Addition of folic acid
Since some MTX toxicities can be interpreted on the basis of folate deficiency, supplementation strategies with various folates have been studied. On the other hand, excessive doses of folinic acid can negate MTX efficacy in RA, however more moderate doses of both folic acid and folinic acid have been shown to reduce toxic manifestations (for a review see Morgan et al. [2010]). Overall, the question of whether or to what degree folate supplementation may affect MTX efficacy has still not been completely answered. One reason for this is that it is a complicated issue; for example, one interpretation of the data is that folic acid supplementation allows a higher dose of MTX to be tolerated, thereby increasing its efficacy.
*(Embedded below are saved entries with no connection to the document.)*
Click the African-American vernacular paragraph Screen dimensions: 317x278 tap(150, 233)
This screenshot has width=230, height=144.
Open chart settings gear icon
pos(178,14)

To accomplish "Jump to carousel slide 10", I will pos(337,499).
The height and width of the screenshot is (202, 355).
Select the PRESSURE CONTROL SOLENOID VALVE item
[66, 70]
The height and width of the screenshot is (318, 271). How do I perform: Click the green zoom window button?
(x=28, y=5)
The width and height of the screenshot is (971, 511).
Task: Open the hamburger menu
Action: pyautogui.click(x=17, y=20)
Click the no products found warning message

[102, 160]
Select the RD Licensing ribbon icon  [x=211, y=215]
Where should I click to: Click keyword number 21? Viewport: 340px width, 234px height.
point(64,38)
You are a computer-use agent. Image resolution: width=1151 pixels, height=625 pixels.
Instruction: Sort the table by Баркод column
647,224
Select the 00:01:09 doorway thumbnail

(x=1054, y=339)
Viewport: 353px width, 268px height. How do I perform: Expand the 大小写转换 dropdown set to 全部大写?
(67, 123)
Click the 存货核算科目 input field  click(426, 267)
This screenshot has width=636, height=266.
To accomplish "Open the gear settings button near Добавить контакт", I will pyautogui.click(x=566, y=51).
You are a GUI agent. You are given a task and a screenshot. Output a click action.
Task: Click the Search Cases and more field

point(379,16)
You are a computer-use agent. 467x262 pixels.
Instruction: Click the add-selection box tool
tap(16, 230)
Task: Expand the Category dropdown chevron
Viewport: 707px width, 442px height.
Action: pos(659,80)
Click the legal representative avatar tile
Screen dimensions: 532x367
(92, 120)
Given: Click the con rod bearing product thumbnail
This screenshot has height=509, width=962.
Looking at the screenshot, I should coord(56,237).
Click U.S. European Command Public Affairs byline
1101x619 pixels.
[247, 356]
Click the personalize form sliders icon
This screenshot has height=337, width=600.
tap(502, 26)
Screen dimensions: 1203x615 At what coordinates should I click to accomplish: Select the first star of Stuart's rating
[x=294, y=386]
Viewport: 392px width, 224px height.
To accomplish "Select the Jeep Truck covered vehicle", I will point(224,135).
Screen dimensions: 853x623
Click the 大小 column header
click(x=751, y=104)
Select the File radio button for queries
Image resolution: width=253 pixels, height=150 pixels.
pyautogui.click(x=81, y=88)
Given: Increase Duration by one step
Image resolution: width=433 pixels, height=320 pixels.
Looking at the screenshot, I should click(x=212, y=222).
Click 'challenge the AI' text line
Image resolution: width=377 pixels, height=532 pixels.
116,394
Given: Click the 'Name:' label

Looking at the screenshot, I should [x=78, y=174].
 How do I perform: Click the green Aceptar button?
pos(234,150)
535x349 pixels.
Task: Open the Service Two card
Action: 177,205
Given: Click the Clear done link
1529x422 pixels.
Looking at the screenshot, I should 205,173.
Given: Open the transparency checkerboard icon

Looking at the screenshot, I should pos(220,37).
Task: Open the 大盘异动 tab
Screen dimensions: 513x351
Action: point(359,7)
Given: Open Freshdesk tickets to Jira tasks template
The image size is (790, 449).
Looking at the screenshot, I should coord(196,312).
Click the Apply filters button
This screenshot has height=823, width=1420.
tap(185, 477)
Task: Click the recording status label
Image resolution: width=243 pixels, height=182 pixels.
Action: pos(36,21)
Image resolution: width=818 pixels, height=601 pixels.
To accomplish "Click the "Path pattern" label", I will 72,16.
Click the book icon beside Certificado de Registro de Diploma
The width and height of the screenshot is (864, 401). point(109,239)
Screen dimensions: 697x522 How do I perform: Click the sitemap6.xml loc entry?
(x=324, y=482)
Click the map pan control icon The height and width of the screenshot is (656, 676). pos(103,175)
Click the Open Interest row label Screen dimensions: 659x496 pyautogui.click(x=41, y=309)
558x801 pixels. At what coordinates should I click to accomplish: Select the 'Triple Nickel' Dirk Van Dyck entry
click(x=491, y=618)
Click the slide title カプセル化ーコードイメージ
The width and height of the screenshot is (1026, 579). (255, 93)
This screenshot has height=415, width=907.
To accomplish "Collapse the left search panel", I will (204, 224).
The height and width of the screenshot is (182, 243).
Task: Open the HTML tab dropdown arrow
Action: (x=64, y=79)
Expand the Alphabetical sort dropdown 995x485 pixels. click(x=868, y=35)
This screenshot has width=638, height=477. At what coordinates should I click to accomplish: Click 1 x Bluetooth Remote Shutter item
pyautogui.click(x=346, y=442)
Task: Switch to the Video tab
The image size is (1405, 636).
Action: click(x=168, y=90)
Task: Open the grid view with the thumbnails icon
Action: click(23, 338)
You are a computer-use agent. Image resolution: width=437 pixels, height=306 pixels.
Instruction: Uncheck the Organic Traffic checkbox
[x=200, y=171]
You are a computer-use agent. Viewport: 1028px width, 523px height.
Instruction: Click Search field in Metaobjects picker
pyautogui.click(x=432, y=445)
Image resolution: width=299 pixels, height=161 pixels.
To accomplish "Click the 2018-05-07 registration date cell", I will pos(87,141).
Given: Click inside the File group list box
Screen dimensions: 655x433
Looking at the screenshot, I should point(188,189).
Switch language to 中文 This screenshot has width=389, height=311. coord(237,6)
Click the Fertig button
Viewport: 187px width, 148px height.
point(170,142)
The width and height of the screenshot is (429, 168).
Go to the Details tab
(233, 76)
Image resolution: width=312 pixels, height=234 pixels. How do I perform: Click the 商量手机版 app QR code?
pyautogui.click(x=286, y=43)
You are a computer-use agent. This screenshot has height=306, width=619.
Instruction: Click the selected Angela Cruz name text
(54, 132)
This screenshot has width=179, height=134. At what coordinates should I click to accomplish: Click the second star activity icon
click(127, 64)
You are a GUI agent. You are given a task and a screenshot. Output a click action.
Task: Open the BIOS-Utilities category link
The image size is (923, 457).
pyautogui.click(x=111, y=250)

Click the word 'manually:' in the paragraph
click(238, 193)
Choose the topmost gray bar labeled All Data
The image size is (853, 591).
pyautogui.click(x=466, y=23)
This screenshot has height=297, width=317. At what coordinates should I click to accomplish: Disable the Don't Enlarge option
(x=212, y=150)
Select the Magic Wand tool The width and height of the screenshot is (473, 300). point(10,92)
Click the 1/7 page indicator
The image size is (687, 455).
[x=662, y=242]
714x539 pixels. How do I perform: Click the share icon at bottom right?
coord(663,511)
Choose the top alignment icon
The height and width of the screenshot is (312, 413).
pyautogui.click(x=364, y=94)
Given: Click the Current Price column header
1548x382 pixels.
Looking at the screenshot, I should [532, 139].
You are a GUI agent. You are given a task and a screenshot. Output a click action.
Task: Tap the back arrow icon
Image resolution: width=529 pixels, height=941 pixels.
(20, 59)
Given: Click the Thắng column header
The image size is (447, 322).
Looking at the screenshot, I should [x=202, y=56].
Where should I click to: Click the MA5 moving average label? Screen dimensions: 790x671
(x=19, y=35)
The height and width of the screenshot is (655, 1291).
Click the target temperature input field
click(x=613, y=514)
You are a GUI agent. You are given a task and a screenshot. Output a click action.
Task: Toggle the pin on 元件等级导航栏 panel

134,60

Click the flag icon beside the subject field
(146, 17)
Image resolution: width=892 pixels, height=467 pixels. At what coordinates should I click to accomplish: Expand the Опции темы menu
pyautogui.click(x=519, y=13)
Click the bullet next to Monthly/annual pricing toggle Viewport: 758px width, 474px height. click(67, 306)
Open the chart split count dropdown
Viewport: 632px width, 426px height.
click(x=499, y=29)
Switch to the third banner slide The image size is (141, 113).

Furthermore, folic acid supplementation was shown to have a favourable effect on homocystein metabolism and may have other effects on MTX metabolism such as lowering the formation of less active metabolites such as 7-OH-MTX [Morgan et al. 2010]. The optimal dosing regimen for folic acid and folinic acid is as yet unknown and without reasonable doubt a balance between MTX, and folate dose is important. In general, there seems to be a broader margin of safety using folic acid. Furthermore, the lower cost does argue for folic acid. The potential of folic acid interfering with MTX absorption can be overcome by giving it 24 hours prior to the weekly MTX dose or 24 hours following the dose [Morgan et al. 2010].
Summary
MTX is still very much at the centre of all therapeutic strategies for RA and other rheumatic diseases. MTX is frequently combined with NSAIDs and corticosteroids, other conventional DMARDs and biologics. The latter clearly enhance the efficacy of MTX, especially regarding the inhibition of radiographic progression. The parenteral way of administration of MTX is superior to the oral route, presumably because of the better bioavailability. There is also data to support a role of intracellular MTX polyglutamates in that regard. Whether increasing the oral dosage leads to similar clinical effects without increasing the toxicity remains to be shown.
Footnotes
This research received no specific grant from any funding agency in the public, commercial, or not-for-profit sectors.
J. Braun has received honoraria and grants for clinical studies by medac, Germany, and Amgen, BMS, Centocor, Chugai, MSD, Pfizer, Roche, UCB.